What you are asked to do →
What you give back should be exactly the lines from the one with "Given: Click muted mic icon beside 余水华" through the end of the data, without the pictures.

Data for the task →
>>
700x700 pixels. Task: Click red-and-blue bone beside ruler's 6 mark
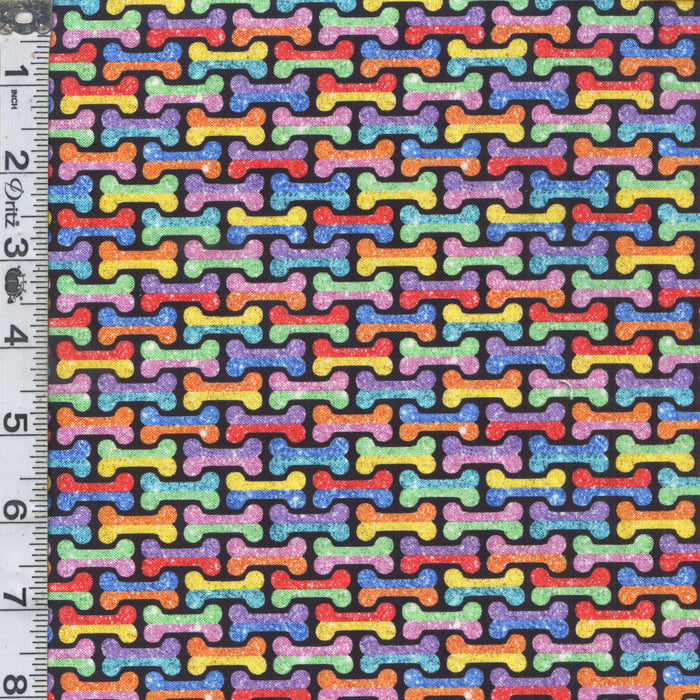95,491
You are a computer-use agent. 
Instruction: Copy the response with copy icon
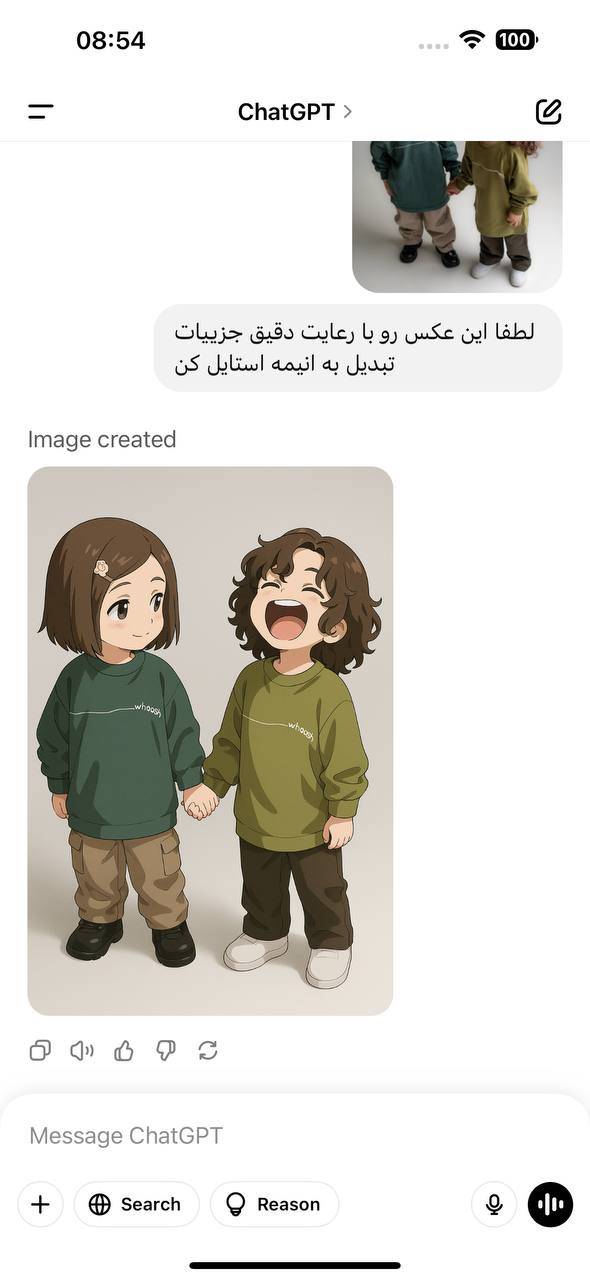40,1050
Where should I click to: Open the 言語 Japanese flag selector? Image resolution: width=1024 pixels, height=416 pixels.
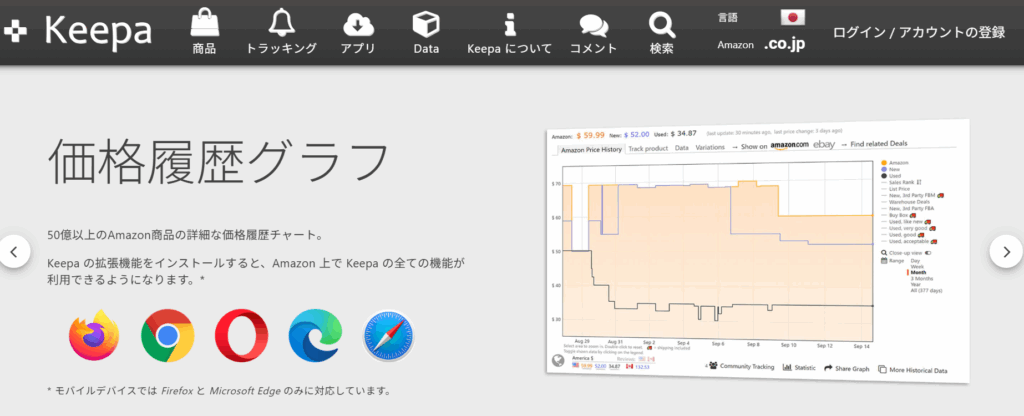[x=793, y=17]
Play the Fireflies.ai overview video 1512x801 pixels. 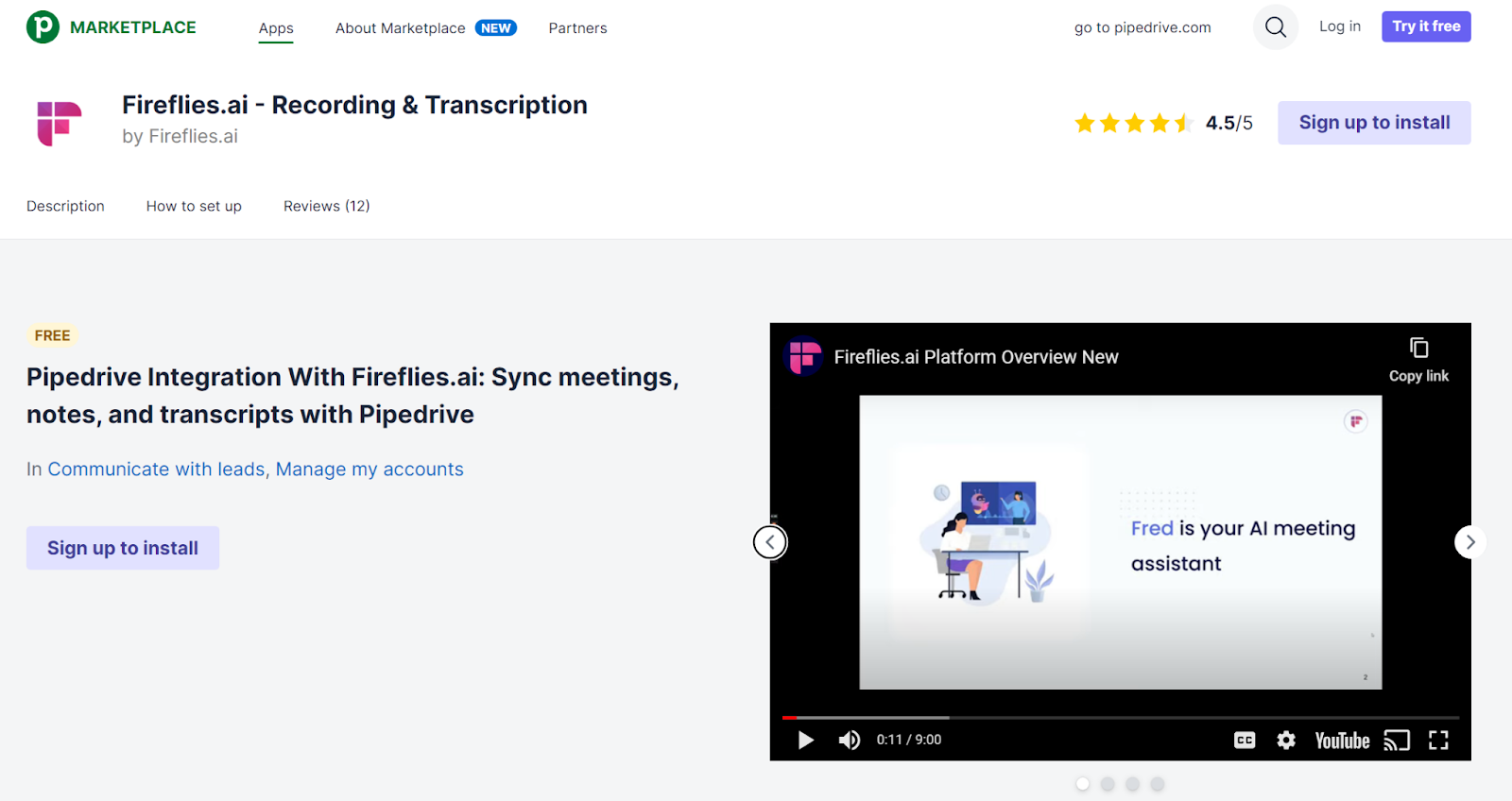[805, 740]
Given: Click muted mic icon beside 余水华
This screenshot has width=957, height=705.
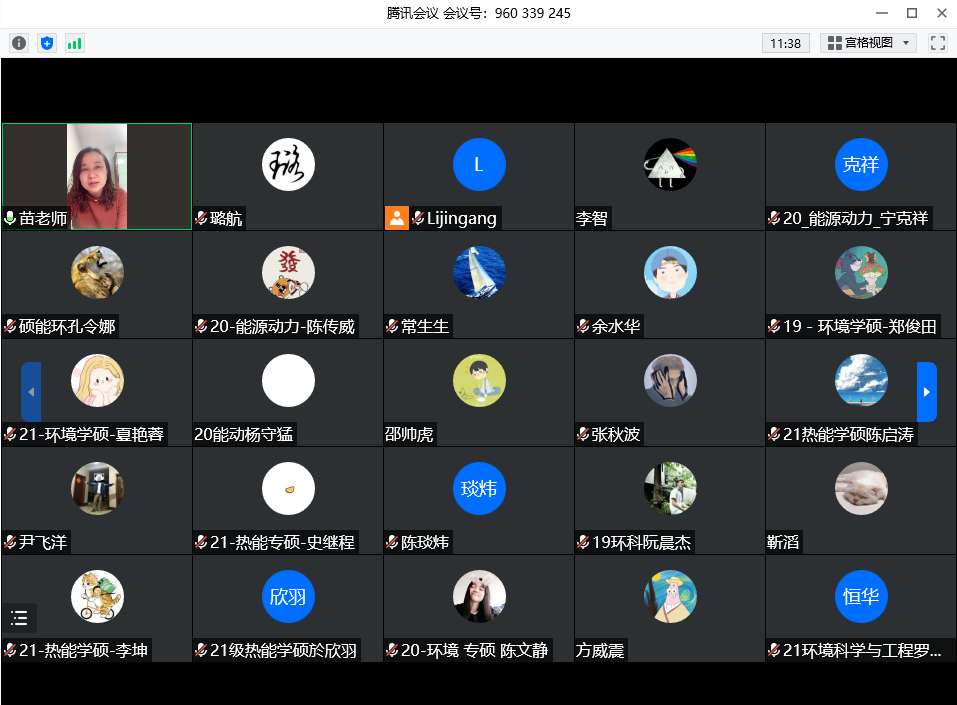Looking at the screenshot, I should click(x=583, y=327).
<<
Written response →
Given: Click muted mic icon beside 余水华
This screenshot has width=957, height=705.
Looking at the screenshot, I should click(x=583, y=327).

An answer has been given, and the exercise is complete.